The device itself is quite powerful and slim, when compared to the Atom-powered netbooks. The Acer Timline 1820PT is powered by an Intel Core 2 Duo SU7300 CULV processor, humming away at 1.20GHz with 3MB cache. There’s 4GB of 1066MHz DDR3 RAM and Intel GMA X4500M HD graphics. Price is of course not available but from the looks of it, you can easily expect it to be at least around $550 and most probably around $600.

But that is mainly because it has a multitouch 11.6” screen and a 1366×768 resolution. The (comparatively) powerful components also warrant for some of the extra cost.

However, this is not the first time that someone has tried to make a tablet out of a netbook device. The Asus Eee PC T91 was the first such device but it wasn’t multitouch. It was only last week when  Asus announced a new and upgraded version of the T91 called the T91MT. Whether this trend catches on is yet to be seen.

Skytone Alpha 680 Android Netbook

Skytone Alkpha 680 PromoGoogle has been developing the Chrome OS for netbooks and Android was meant as a mobile OS for next generation smartphones. However, manufacturers are seeing the Android platform as quite a stable and robust OS that can easily power a small device that does not have the power or inclination to run Windows XP.

The problem here is of course that Android was never meant for something like a netbook. Even placing it on an MID like the Archos 5 is something of a stretch. But that is not going to keep manufacturers from experimenting with this exciting new platform.

The Skytone Alpha 680 has been built along those lines of thought and it runs on the Android OS. However, Skytone either did not have the budget or the inclination or both for decent UI customization. As a result, the OS does not seem very user-friendly.

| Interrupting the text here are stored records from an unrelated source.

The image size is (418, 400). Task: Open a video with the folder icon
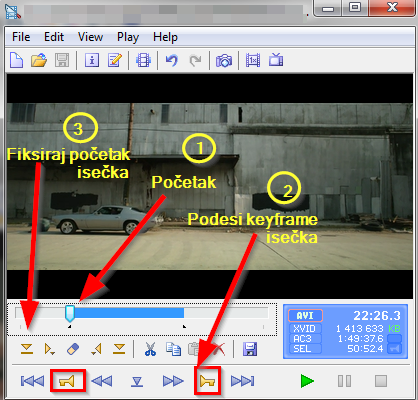(x=39, y=60)
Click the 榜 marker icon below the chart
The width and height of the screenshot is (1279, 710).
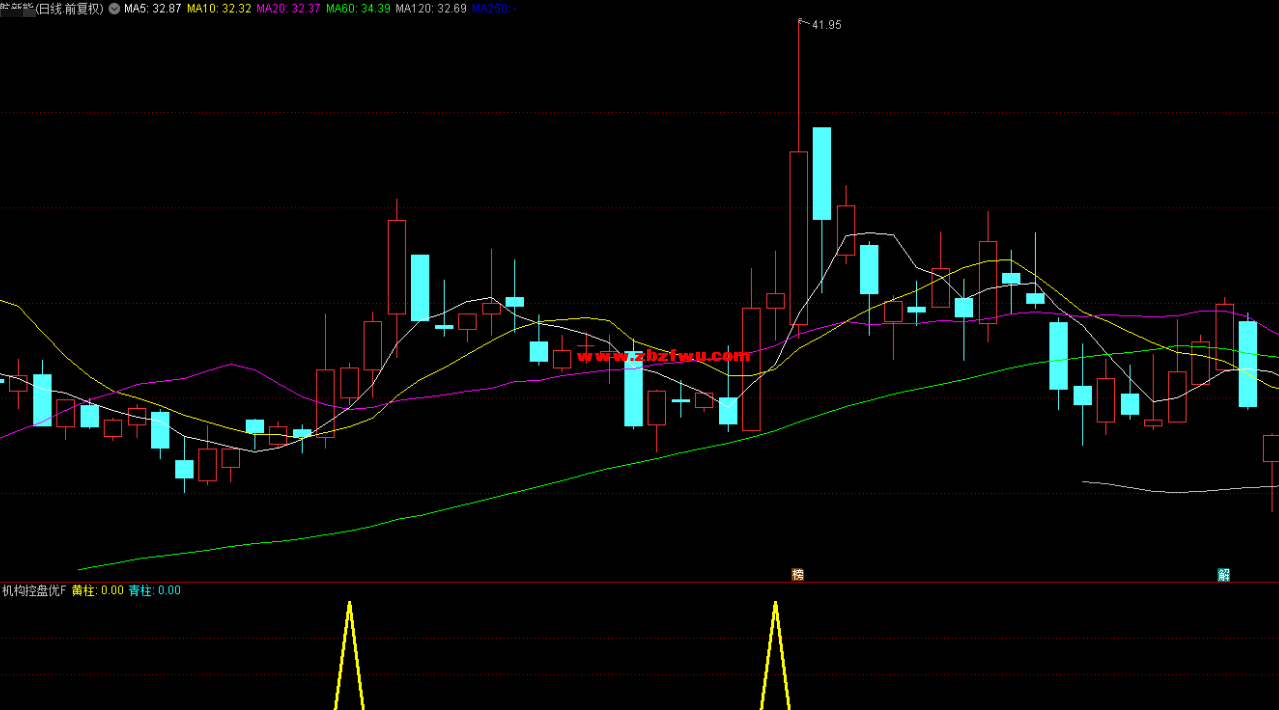[x=797, y=574]
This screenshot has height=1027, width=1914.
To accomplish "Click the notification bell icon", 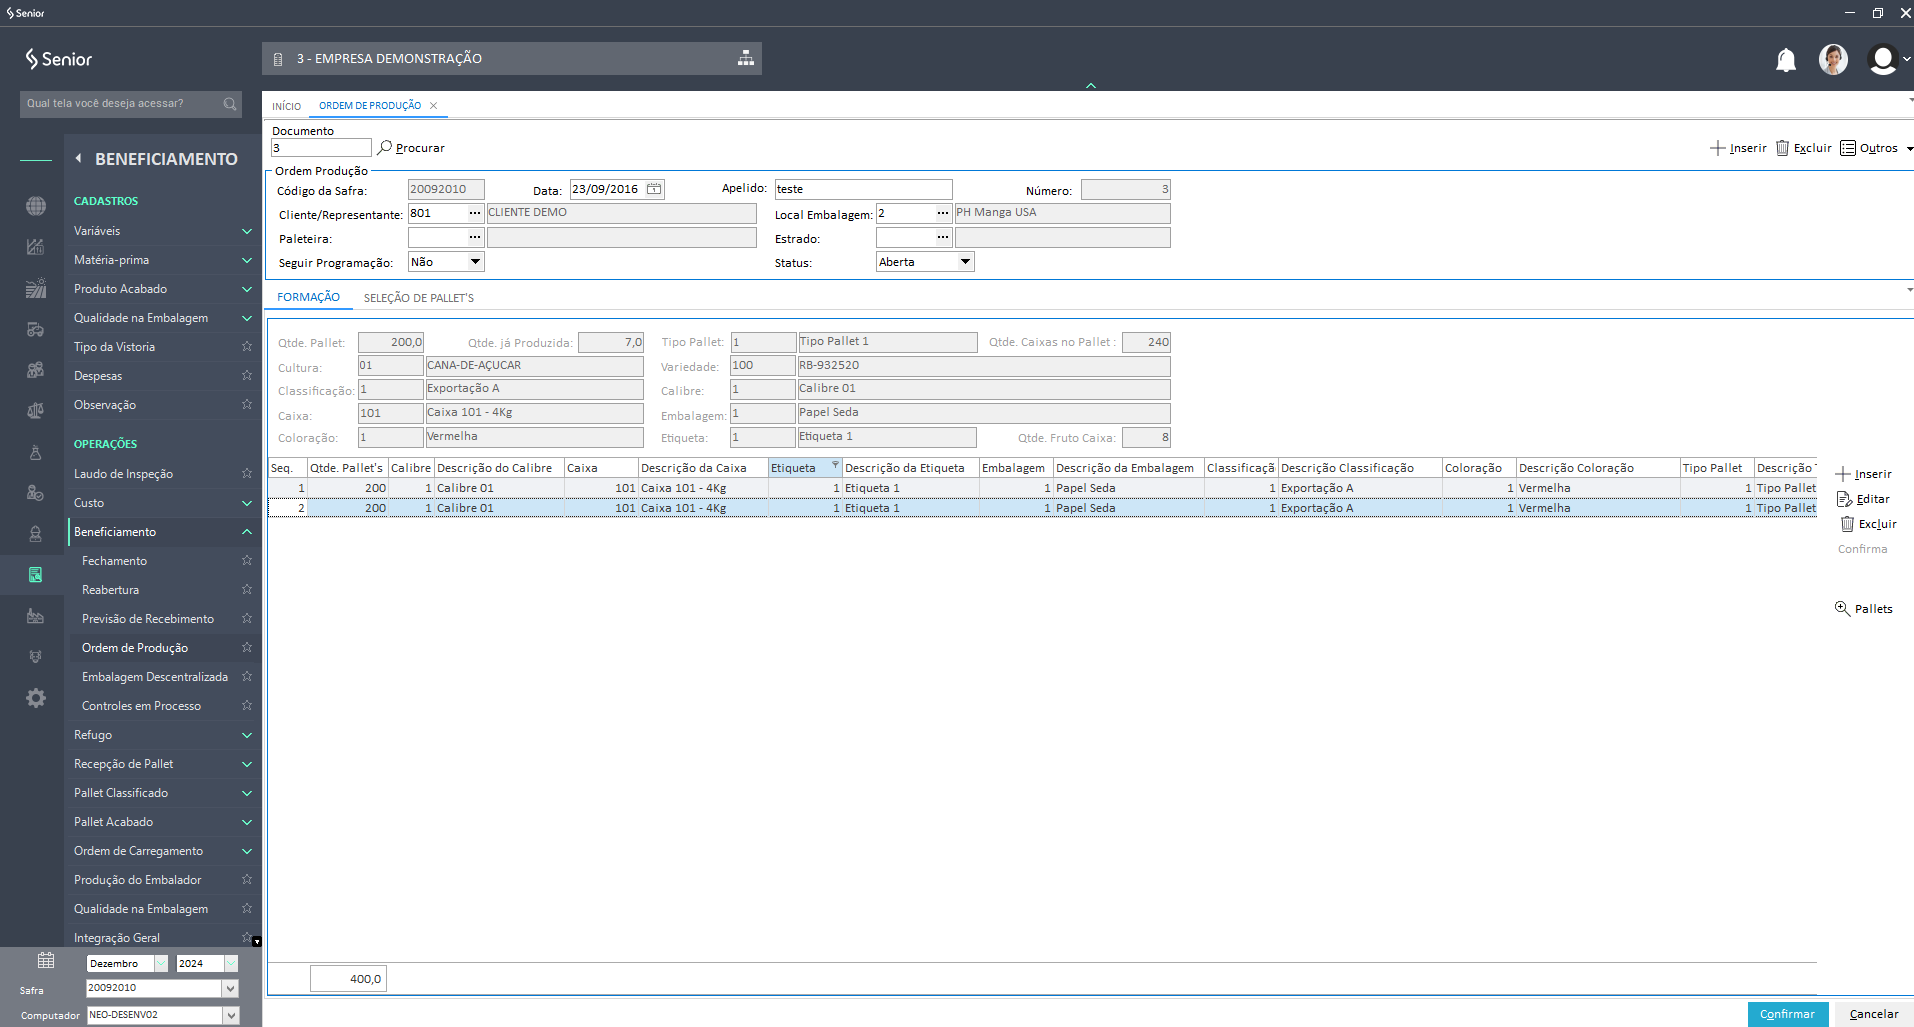I will [x=1785, y=60].
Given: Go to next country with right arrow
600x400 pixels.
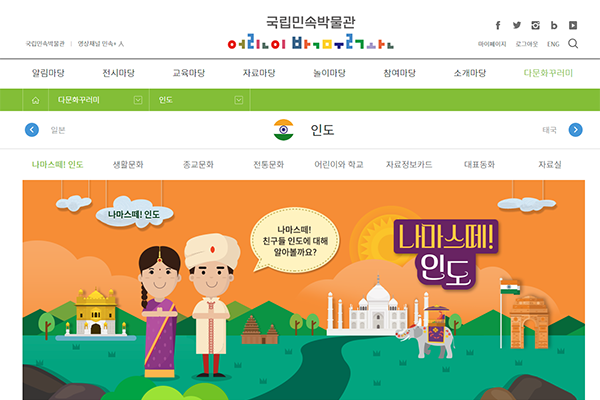Looking at the screenshot, I should pos(576,130).
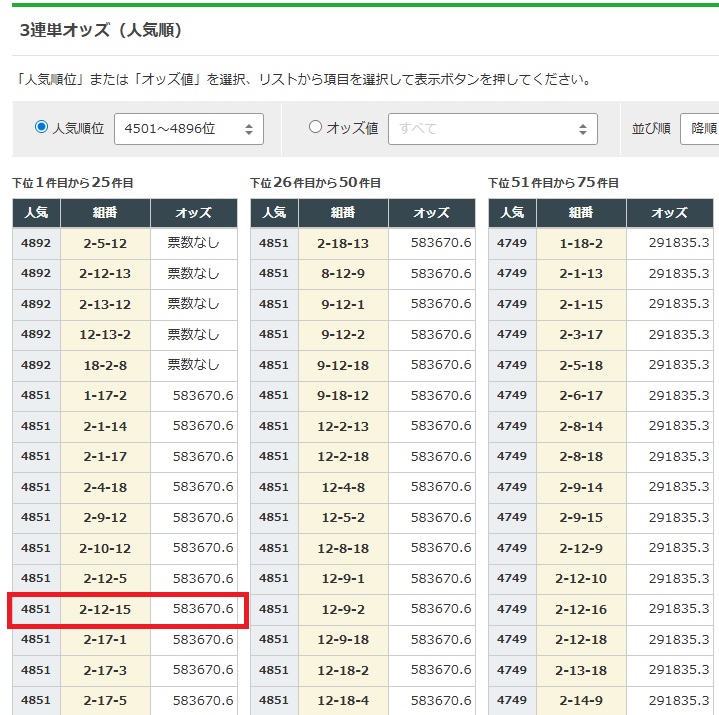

Thankfully, the 7inch device does have a touchscreen that can be folded over the keyboard and used like a mini-tablet. That way, it is much easier to think of it as a smartphone that cannot make phone calls. The device is not likely to sell very well though because there is not built in networking feature on it. Even Wi-Fi needs to be bought as a separate adapter.

There has been a smattering of Android experiments on netbooks and quite a few manufacturers have surely flirted with the idea. But Google has jolted them all out of their musings by reminding them that a great netbook OS is coming very soon to the world and it is called the Chrome OS and not Android.

Sharp’s NetWalker PC-Z1 Netbook

sharp-netwalkerSharp displayed their extremely small Netwalker PC-Z1 netbook at CEATEC Japan this year. It is nothing like the smallest of small netbooks that you have seen so far and it is more like an MID with a keyboard or a so-called UMPC.

That said, its 5inch screen and tiny keypad has a way of making you interested in using what seems like a perfect miniature. Since this is Sharp you are dealing with, the aesthetics are pretty good and the 5inch screen works quite well. Also, it does not have a touchpad and make do with its touchscreen and a built-in ‘optical mouse’ instead. The main idea here is to surf the web and edit a few documents. So you are not expected to need anything else.

Performance wise it would not match up to a ‘full-sized’ netbook with an Atom processor because it uses an ARM 800MHz processor. So it is more like the iPhone than an Eee PC.

This is a very noticeable thing when it comes to smaller devices that are almost handhelds but not quite there yet. They almost always go for ARM processors and that’s because ARM is the only company that can give them good power efficiency without completely decimating all hopes of processing power.

Much as Intel might try, it is indeed very hard to compete with someone like ARM in a segment that the latter dominates. Intel would love to pretend that Atom is a great choice for small devices such as the Netwalker but that is quite far from the reality at the moment.